Former CFL player and two-time Grey Cup champion Tony Proudfoot has died in Montreal after a three-year battle with Lou Gehrig's disease.
Proudfoot died on Thursday at age 61, officials at Montreal's McGill University Health Centre said.
The former Montreal Alouettes all-star defensive back was diagnosed with amyotrophic lateral sclerosis (ALS), a fatal neurodegenerative condition also known as Lou Gehrig's disease, in 2007.
In the weeks before his death, Proudfoot, who spoke frankly about the disease's ravages on his body, was on a ventilator 22 hours a day and had lost all motor skills.
Proudfoot was born in Winnipeg and attended the University of New Brunswick, where he played football.

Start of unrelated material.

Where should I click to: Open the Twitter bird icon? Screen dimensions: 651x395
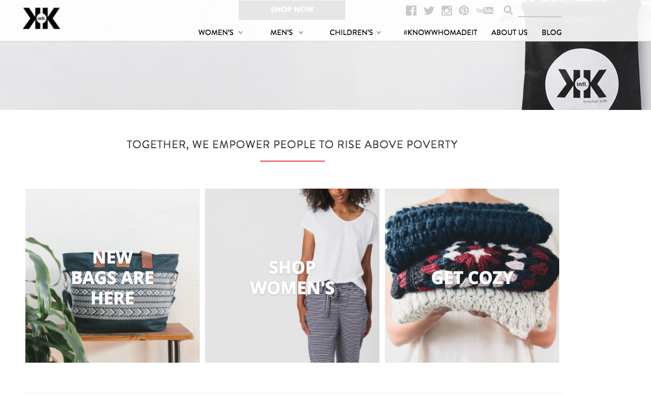(429, 10)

He played nine seasons with the Alouettes and won two Grey Cups, one of which marked him as a creative thinker.
Football fans will remember Proudfoot for an idea he conceived during the 1977 Grey Cup game on an icy field, said Montreal Gazette sports editor Stu Cowan.

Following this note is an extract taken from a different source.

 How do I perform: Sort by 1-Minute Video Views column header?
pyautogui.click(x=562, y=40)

"The turning point of the game on the frozen turf, Tony had the brilliant idea that if they put staples in their shoes, the players wouldn't slide so much around on the turf.
"So Tony got the staplegun and started hammering staples into the bottom of all the players' shoes, and while the Eskimos were sliding all around the field, the Alouettes were running straight, and ended up winning the Grey Cup game."

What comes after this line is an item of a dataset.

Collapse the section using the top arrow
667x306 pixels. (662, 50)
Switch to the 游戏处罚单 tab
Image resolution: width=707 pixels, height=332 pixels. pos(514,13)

Proudfoot capped his CFL career by playing three seasons for the BC Lions, starting in 1980.
After leaving pro football, Proudfoot carved out a career as a sports broadcaster and physical education teacher at Montreal's Dawson College and Concordia University.
'Inspired so many of us'
Radio announcer Rick Moffat called football games with Proudfoot for more than 10 years, and remembers his former colleague as exceptionally courageous after learning he had ALS.
"He's been always very accepting of fighting the fight that you cannot win, and yet in a way he's won that fight every day, because he's inspired so many of us to find out more about Lou Gehrig's disease, and to fight what he's always described as a hideous disease."
In a statement released Friday, CFL commissioner Mark Cohon remembered Proudfoot as a teacher and mentor who "helped many of us — students, athletes, even coaches — grow up."
"But what we ultimately learned from him is that you can grow physically weak and frail and yet remain incredibly strong and resilient. To know him was to know character. To see him battle was to witness courage."
Funeral arrangements have not been announced.